JOHNS CREEK, Ga. – It’s amazing what an empty City Council seat does for the political pulse of the city, let alone two.
Nine Johns Creek citizens qualified last week for the May 20 special election to fill the seats resigned by former Councilmembers Bev Miller and Ivan Figueroa.
Elections in the past had been rather sleepy affairs for Johns Creek, but that all changed last summer. Long-simmering frustrations on the part of the 2013 City Council led five of the members to try to unseat Mayor Mike Bodker. It was a two-pronged attack.
The first salvo was the launching by council of the “investigation” into alleged misdeeds by the mayor. The second came with Miller’s resignation to run in a bid to unseat Bodker at the polls.
Both tries fizzled as two of the leading proponents of the investigation, Councilmembers Randall Johnson and Karen Richardson, were defeated at the polls in their own re-election bids by newcomers Lenny Zaprowski and Cori Davenport, respectively.
Miller also lost to Bodker. When Figueroa stepped down to move to another city, the result was the mayor is more entrenched than ever. But it appears to be the way the voters wanted it.
With two new councilmembers on board in January and two more to be seated after the special election, it will be a council short on experience.
True, Bodker has been the only mayor the city has ever had, but Councilmembers Kelly Stewart (first elected in 2010) and Brad Raffensperger (elected in 2013) only have three years on the job between them. After the special election, the city will have four “rookies” on council.
That means they will all have a quick immersion into city planning, transportation issues, land-use issues, zoning law, parks and recreation needs, public works and a highly educated and sometimes vociferous electorate.

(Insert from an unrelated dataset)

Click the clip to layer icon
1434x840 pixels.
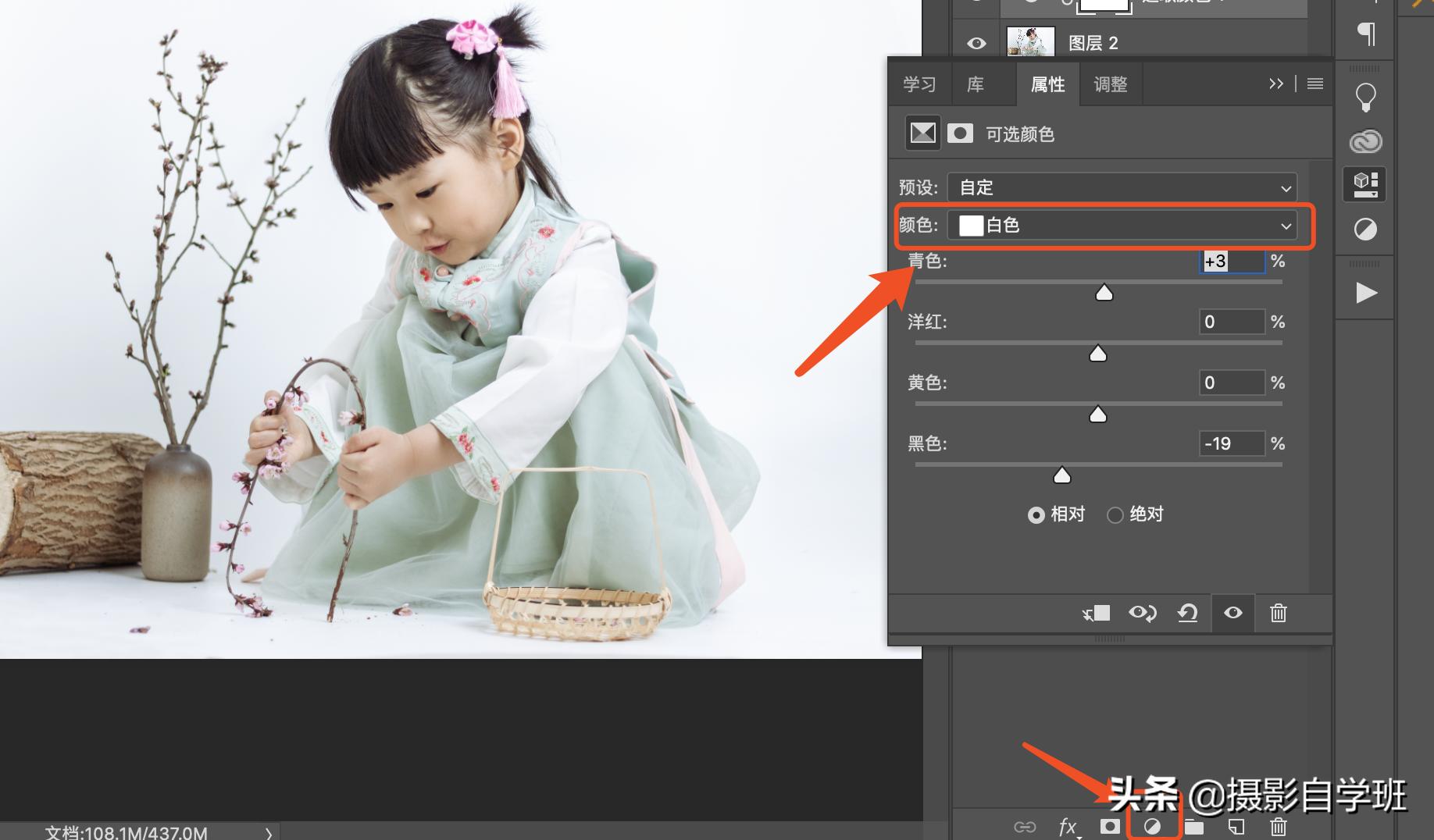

None of the candidates have had much experience in government, although two have run for council and lost, so at least they have campaign experience. But no other candidates have been involved in elections.
With such a crowded field, the election season is likely to stretch into summer. If any candidate in either of the two races fails to get 50 percent of the vote plus one more, then there will be a runoff in August. With five candidates for Post 6 and four seeking Post 4, it is highly likely both seats will remain vacant throughout the summer with more jousting in the runoffs.
Coming off the most highly contested election in the city’s history last fall, it will be a test of stamina for the residents of Johns Creek, as it is likely there will be little let-up in the knocks on doors, political mailings, candidate forums and email buzz for the foreseeable future.